Первым долгом мама возит меня по музыкальным школам, чтобы устроить, но меня нигде не берут при первом же прослушивании. Подготовка провинциальная, не соответствует, конечно, столичной. Но дело, как оказывается, не в этом. В Москве уже существует протекционизм, чего в провинции еще нет. Наконец, на площади Пушкина заведующая прослушивает меня и берет даже в свой класс. Сперва занимается со мной немного частными уроками, а потом переводит в школу. Зовут ее Ольга Семеновна Гальперина, она ученица Нейгауза. С первых же уроков я в нее влюбляюсь, езжу на уроки в школу, но чаще она приглашает меня к себе домой, я ей почему-то тоже понравилась. Живет она на Новинском бульваре в отдельной двухкомнатной квартире с выходом во внутренний сад, с деревьями, скамейками, клумбами и немосковской тишиной. Ольга Семеновна была красива и добра. Красивы ее сочные и нежные губы, прямой породистый нос, живые добрые глаза, тонкие руки. Она всегда модно и дорого одета, стройна и тонка. Дом — полная чаша. Дочка Нелли и муж военный. Это как-то неожиданно, в петлицах два ромба — значит, высокого ранга. У нас никогда не было в доме военных. Но он мне нравится, несмотря на то, что в те времена я уже, сама не знаю почему, не любила военных. Оказывается, что муж ее что-то вроде заместителя Тухачевского. Ольга Семеновна тоже любит меня, а также и ее муж, частенько привлекает меня к себе, и я чувствую, как от него исходит тонкий еле уловимый запах духов и свежести.

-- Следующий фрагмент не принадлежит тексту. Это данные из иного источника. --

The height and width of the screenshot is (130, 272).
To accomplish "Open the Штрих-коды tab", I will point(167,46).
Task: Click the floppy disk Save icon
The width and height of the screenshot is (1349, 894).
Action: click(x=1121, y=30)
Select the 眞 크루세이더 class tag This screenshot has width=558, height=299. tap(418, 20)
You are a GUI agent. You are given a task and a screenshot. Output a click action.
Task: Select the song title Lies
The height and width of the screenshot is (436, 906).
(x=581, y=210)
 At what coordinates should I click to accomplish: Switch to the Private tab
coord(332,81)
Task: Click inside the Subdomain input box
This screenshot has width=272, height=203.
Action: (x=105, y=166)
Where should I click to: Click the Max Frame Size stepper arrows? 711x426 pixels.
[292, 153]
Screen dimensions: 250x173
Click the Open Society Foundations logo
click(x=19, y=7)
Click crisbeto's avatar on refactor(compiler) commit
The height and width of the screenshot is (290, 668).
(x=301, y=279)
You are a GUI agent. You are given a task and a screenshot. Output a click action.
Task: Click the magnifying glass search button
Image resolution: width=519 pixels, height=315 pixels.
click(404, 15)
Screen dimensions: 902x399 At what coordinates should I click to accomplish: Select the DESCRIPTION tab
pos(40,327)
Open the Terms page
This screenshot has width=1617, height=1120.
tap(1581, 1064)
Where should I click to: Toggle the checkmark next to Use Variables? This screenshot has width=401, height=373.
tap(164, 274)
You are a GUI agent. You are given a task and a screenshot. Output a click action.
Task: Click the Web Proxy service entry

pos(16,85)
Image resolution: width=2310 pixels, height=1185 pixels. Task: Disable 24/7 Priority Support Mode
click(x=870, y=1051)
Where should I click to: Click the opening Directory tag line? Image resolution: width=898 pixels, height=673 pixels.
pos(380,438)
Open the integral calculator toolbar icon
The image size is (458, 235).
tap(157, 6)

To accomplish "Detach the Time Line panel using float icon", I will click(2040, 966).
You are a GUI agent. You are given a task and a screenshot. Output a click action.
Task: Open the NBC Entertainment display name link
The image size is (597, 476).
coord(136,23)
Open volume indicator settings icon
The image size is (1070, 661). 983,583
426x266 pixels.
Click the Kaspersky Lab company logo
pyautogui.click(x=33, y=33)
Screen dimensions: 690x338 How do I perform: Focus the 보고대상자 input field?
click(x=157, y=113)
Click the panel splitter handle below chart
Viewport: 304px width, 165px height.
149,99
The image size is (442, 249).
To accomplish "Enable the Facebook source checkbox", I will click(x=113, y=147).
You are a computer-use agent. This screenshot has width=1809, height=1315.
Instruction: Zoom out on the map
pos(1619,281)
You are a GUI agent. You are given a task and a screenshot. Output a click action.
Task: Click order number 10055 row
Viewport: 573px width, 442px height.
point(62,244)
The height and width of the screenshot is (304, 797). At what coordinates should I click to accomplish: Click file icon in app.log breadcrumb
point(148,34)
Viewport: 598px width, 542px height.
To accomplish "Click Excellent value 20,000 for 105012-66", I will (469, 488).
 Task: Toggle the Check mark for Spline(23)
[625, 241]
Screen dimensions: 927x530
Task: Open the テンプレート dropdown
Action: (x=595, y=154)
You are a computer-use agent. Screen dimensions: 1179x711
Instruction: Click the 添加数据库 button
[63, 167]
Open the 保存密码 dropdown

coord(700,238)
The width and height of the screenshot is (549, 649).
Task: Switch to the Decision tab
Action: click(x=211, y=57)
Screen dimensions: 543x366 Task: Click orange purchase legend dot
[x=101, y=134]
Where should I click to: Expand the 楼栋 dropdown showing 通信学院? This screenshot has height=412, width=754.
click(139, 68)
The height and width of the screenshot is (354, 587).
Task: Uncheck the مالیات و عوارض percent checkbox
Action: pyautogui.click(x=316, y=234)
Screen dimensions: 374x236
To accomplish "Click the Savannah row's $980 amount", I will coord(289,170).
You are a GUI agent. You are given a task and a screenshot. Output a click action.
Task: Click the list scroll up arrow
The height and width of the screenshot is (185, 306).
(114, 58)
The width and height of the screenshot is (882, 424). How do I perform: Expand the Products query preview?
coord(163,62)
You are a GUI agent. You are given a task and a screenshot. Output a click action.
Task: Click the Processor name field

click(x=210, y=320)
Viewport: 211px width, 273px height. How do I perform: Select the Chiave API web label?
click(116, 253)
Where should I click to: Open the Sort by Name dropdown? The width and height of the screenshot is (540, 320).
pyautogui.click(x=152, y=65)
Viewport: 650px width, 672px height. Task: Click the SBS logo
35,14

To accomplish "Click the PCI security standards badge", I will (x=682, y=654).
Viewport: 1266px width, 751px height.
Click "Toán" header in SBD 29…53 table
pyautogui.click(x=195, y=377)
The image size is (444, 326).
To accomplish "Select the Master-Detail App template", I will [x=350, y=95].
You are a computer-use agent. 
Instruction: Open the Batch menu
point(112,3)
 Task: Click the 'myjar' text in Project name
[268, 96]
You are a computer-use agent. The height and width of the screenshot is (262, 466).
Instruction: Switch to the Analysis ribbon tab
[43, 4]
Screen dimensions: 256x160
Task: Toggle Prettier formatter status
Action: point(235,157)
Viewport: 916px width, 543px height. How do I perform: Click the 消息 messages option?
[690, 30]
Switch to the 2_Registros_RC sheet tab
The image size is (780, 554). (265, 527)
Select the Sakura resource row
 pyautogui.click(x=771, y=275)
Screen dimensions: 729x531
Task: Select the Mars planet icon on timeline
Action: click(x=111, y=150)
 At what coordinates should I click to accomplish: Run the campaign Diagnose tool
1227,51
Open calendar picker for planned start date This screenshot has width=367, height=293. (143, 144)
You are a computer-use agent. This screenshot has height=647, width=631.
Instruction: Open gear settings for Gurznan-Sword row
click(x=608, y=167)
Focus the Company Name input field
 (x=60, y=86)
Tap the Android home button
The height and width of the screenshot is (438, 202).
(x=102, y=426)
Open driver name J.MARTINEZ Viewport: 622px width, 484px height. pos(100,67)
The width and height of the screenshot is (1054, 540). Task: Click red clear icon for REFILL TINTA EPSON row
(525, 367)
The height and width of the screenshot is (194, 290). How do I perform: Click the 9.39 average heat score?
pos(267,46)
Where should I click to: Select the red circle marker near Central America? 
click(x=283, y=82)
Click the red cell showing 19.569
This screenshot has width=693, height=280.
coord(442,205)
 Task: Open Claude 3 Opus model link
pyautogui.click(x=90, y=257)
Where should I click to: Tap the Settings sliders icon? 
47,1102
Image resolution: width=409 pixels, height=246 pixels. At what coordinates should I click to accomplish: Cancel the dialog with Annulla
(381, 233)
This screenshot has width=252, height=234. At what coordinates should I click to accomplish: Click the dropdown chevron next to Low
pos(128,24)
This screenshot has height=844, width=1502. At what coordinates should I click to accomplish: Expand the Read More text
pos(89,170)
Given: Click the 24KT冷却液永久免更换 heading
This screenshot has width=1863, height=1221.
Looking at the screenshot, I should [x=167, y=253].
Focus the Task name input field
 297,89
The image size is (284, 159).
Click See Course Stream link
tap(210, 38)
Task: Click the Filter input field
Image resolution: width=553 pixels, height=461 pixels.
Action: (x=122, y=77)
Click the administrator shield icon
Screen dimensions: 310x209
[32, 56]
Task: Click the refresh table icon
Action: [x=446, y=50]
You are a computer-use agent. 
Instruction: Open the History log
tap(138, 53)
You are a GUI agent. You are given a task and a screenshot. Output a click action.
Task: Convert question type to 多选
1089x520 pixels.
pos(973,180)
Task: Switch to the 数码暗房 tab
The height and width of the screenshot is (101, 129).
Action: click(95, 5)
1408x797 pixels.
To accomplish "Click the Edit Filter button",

Ольга Семеновна постоянно меня чем-то угощает, делается это ненавязчиво: «Ниночка, а у нас как раз чудесная рыба сегодня, давай поедим вместе? А

 

- 30 -

потом будем заниматься». Для меня эти уроки музыки — праздник, из-за того, что каждый раз после урока Ольга Семеновна садится за инструмент (у нее «Блютнер») и что-нибудь мне играет. Она отличная музыкантша и кроме преподавания и директорства еще и дает концерты — играет со скрипкой и виолончелью Крейцерову сонату Бетховена и скрипичные и виолончельные сонаты Грига.

После уроков она кроме серьезных вещей, которые исполняет полностью, играет еще кое-что и объясняет, как нужно слушать и что слышать в том или ином произведении, словом, прививает правильный вкус, что делают совсем не все преподаватели. Я делаю заметные успехи, стараюсь для нее и, кроме того, под ее влиянием начинаю не только чувствовать музыку, как это было прежде, но и понимать ее, слышать по-новому. От этого мне хочется играть много, добиваться необходимого звучания и техники, как говорит Ольга Семеновна, «выговаривать каждую ноту».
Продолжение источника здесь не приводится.